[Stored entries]
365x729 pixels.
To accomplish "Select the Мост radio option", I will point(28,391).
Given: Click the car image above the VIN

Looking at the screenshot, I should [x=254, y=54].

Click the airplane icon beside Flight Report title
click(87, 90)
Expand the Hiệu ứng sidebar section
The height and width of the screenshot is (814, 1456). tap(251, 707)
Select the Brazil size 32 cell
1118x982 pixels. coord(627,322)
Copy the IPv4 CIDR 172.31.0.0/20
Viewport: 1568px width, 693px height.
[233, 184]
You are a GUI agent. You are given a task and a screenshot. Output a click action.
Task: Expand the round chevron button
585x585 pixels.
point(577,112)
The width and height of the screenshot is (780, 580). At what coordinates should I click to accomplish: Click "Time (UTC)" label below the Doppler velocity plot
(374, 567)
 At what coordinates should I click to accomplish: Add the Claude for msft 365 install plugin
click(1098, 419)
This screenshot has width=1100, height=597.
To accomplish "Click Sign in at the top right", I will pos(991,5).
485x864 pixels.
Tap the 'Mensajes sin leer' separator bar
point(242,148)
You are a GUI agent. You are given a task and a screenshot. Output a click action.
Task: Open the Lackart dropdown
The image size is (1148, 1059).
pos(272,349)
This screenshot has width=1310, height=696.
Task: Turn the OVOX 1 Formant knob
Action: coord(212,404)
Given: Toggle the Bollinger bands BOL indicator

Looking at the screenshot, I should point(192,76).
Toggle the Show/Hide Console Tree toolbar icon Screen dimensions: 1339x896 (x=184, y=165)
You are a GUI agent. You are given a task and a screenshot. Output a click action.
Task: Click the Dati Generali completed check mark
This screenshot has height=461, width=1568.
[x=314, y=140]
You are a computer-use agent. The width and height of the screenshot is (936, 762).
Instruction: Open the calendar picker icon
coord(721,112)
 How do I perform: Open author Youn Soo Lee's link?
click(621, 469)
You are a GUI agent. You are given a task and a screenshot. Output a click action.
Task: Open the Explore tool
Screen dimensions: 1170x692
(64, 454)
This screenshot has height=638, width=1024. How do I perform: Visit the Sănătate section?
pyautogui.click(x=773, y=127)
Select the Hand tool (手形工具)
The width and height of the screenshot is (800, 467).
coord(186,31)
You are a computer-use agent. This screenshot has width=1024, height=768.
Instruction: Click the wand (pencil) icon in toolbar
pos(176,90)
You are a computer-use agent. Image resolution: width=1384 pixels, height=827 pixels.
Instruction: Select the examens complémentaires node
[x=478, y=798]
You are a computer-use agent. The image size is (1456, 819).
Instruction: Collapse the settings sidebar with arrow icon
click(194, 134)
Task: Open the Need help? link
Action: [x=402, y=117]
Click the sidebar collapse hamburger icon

_TASK DIRECTIONS_
All entries are to be returned word for word.

_ANSWER TO THIS TASK_
365x729 pixels.
To accomplish "Select the Мост radio option", I will point(28,391).
Given: Click the car image above the VIN

Looking at the screenshot, I should [x=254, y=54].

Click the airplane icon beside Flight Report title
click(87, 90)
Expand the Hiệu ứng sidebar section
The height and width of the screenshot is (814, 1456). tap(251, 707)
Select the Brazil size 32 cell
1118x982 pixels. coord(627,322)
Copy the IPv4 CIDR 172.31.0.0/20
Viewport: 1568px width, 693px height.
[233, 184]
You are a GUI agent. You are given a task and a screenshot. Output a click action.
Task: Expand the round chevron button
585x585 pixels.
point(577,112)
The width and height of the screenshot is (780, 580). At what coordinates should I click to accomplish: Click "Time (UTC)" label below the Doppler velocity plot
(374, 567)
 At what coordinates should I click to accomplish: Add the Claude for msft 365 install plugin
click(1098, 419)
This screenshot has width=1100, height=597.
To accomplish "Click Sign in at the top right", I will pos(991,5).
485x864 pixels.
Tap the 'Mensajes sin leer' separator bar
point(242,148)
You are a GUI agent. You are given a task and a screenshot. Output a click action.
Task: Open the Lackart dropdown
The image size is (1148, 1059).
pos(272,349)
This screenshot has width=1310, height=696.
Task: Turn the OVOX 1 Formant knob
Action: coord(212,404)
Given: Toggle the Bollinger bands BOL indicator

Looking at the screenshot, I should point(192,76).
Toggle the Show/Hide Console Tree toolbar icon Screen dimensions: 1339x896 (x=184, y=165)
You are a GUI agent. You are given a task and a screenshot. Output a click action.
Task: Click the Dati Generali completed check mark
This screenshot has height=461, width=1568.
[x=314, y=140]
You are a computer-use agent. The width and height of the screenshot is (936, 762).
Instruction: Open the calendar picker icon
coord(721,112)
 How do I perform: Open author Youn Soo Lee's link?
click(621, 469)
You are a GUI agent. You are given a task and a screenshot. Output a click action.
Task: Open the Explore tool
Screen dimensions: 1170x692
(64, 454)
This screenshot has height=638, width=1024. How do I perform: Visit the Sănătate section?
pyautogui.click(x=773, y=127)
Select the Hand tool (手形工具)
The width and height of the screenshot is (800, 467).
coord(186,31)
You are a computer-use agent. This screenshot has width=1024, height=768.
Instruction: Click the wand (pencil) icon in toolbar
pos(176,90)
You are a computer-use agent. Image resolution: width=1384 pixels, height=827 pixels.
Instruction: Select the examens complémentaires node
[x=478, y=798]
You are a computer-use agent. The image size is (1456, 819).
Instruction: Collapse the settings sidebar with arrow icon
click(194, 134)
Task: Open the Need help? link
Action: [x=402, y=117]
Click the sidebar collapse hamburger icon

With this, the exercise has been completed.